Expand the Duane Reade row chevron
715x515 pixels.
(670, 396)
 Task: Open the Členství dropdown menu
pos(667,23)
==
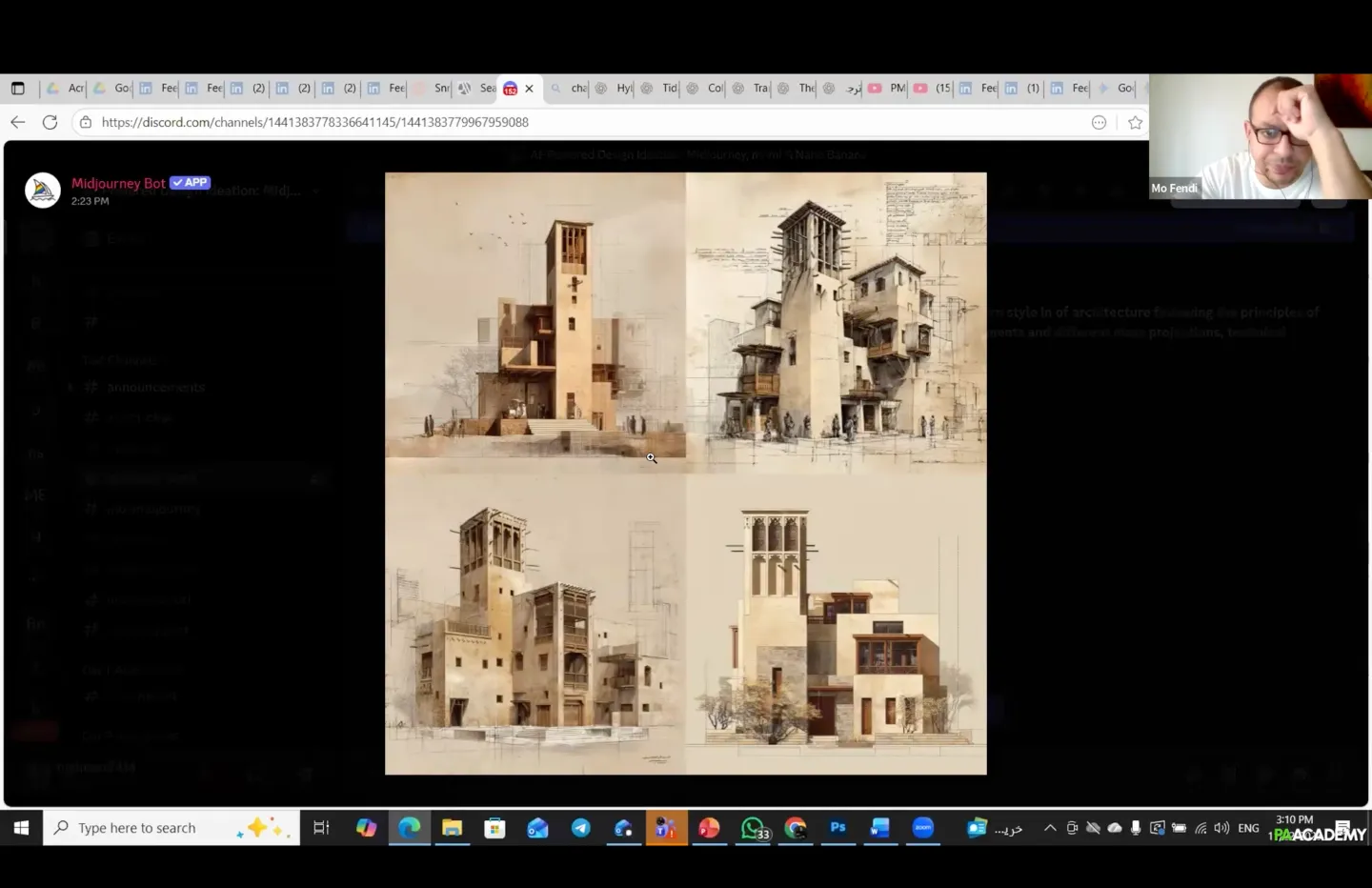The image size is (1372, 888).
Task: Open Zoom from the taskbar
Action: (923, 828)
* * *
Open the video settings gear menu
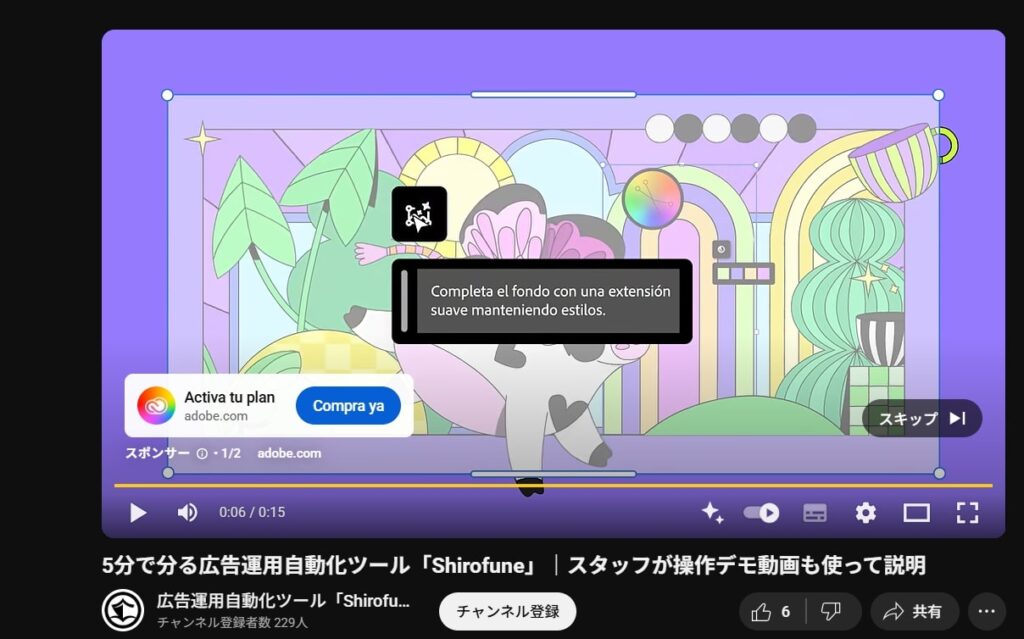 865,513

(À faire): Veuillez mettre à jour tout ce qui va de la ligne contenant « Expand the Duane Reade row chevron » jusqu'à celle contenant « pos(667,23) », ces deux lignes comprises, en remplaçant « dropdown menu » par « drop-down list » et en laissant tout le reste tel quel.

(Réponse finale):
Expand the Duane Reade row chevron
715x515 pixels.
(670, 396)
 Task: Open the Členství drop-down list
pos(667,23)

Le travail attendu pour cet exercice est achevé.